Ringbande

Höre dir diesen Beitrag an:
0:00
0:00

JUGENDWIDERSTAND IN WISMAR

Die Wismarer „Ringbande“

 

„ZÄH WIE LEDER UND HART WIE KRUPPSTAHL“

 

Die körperliche wie ideologische Erziehung der Jugend im Nationalsozialismus traf auch auf Widerstand. Viele Jugendliche versuchten sich dem Drill und der Indoktrination zu entziehen, so die jazzbegeisterte „Swing-Jugend“ oder die im Widerstand stehenden „Edelweißpiraten“. In Wismar setzten sich Ende 1943 Ernst D., Horst Käkenmeister, Udo K., Herbert S., Paul Waade, Otto W. und Georg W. gemeinsam gegen die Hitlerjugend zur Wehr.

 

Die Jugendlichen wählten einen Ring als Symbol des Zusammenhalts, den jedes Mitglied tragen sollte, und nannten sich „Ringbande“. Sie gaben sich Namen von Jazzgrößen oder die der amerikanischen Kriminalliteratur entlehnt waren.

 

Paul Waade wurde „Chicago“ genannt, weil die Handlungen vieler Bücher, die er las, in dieser Stadt spielten. Er stammte, wie die meisten Mitglieder, aus einer Arbeiterfamilie, sein Vater war Kommunist und lebte im Exil. Alle waren bei den NS-Behörden schon negativ aufgefallen: Gaststätten- und Kinobesuche ohne Begleitung Erwachsener, „Herumtreiben“ auf öffentlichen Straßen und Plätzen während der Dunkelheit, Entziehung des HJ-Zwangsdienstes und Prügeleien mit HJ-Angehörigen waren mit Jugendarrest bestraft worden.

■ Dateneinträge ■

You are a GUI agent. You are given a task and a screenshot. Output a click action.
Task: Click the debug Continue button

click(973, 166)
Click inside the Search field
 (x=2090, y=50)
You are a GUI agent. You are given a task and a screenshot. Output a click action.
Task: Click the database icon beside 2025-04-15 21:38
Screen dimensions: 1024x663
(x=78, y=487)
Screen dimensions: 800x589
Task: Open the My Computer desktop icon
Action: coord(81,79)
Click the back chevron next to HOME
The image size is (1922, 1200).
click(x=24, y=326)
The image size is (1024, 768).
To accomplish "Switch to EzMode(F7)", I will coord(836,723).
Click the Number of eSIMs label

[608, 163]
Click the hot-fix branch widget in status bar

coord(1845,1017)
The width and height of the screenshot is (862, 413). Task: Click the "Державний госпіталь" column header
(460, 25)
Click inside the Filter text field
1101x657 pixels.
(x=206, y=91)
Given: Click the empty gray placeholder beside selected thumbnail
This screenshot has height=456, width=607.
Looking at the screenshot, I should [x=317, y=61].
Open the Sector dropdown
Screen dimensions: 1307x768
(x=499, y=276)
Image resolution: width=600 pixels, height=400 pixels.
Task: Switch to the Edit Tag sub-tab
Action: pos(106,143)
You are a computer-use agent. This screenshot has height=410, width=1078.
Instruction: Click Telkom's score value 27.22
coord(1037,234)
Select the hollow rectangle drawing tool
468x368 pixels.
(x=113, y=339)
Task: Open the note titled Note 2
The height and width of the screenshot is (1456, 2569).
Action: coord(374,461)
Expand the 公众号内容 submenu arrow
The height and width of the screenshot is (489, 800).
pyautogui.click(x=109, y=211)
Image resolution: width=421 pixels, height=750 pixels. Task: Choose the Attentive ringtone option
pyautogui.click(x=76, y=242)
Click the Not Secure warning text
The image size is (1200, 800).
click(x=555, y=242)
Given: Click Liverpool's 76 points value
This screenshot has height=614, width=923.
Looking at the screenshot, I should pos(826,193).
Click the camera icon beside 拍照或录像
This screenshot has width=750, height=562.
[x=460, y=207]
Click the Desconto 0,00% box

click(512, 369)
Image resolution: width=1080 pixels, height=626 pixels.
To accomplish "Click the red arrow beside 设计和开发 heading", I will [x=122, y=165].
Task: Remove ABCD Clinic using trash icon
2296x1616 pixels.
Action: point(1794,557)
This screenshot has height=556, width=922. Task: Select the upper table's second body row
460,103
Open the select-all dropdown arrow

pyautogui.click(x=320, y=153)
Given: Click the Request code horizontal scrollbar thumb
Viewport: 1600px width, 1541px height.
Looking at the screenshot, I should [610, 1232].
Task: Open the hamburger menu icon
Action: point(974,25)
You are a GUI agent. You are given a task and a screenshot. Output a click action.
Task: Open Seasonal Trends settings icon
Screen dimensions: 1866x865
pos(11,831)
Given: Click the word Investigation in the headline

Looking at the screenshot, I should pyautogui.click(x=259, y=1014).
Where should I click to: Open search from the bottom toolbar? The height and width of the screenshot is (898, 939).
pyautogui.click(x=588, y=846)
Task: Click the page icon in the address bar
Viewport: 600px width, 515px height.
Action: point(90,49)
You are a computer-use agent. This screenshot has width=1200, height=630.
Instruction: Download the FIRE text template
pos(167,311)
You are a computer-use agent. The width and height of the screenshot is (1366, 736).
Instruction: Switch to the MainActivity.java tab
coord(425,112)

■ AUFGABEN ■
A) Schreibe die Datensätze vom Anfang bis einschließlich der Zeile mit „click(x=24, y=326)“ unverändert ab.
B) Setze den Text über die Wismarer „Ringbande“ im Anschluss an seinen letzten Satz fort.

■ LÖSUNGEN ■
A)
You are a GUI agent. You are given a task and a screenshot. Output a click action.
Task: Click the debug Continue button

click(973, 166)
Click inside the Search field
 (x=2090, y=50)
You are a GUI agent. You are given a task and a screenshot. Output a click action.
Task: Click the database icon beside 2025-04-15 21:38
Screen dimensions: 1024x663
(x=78, y=487)
Screen dimensions: 800x589
Task: Open the My Computer desktop icon
Action: coord(81,79)
Click the back chevron next to HOME
The image size is (1922, 1200).
click(x=24, y=326)

B)
———

Der Treffpunkt der „Ringbande“ war die Hafenschmiede am Ziegenmarkt. Bei Schmiedemeister Schoknecht gingen Otto W. und Horst Käkenmeister in die Lehre. Hier hörten die Jugendlichen Nachrichten der BBC, die sie auch an französische Kriegsgefangene weitergaben. Beliebt war der verbotene ausländische Sender hauptsächlich wegen der Swing-Musik. Einen der Songs verdeutschen sie: „Jobb Goebbels tanzt im Wintergarten Swing. Sein Holzbein dazu wie ein Schlagzeug klingt.“ Nachts, während der Verdunklung, zog die Gruppe durch Wismar und grölte die kommunistische „Internationale“. Einige der Jugendlichen besorgten sich Pistolen. In der Schmiedewerkstatt wurden die Feuerwaffen abgefeuert, wenn Meister Schoknecht außer Haus war.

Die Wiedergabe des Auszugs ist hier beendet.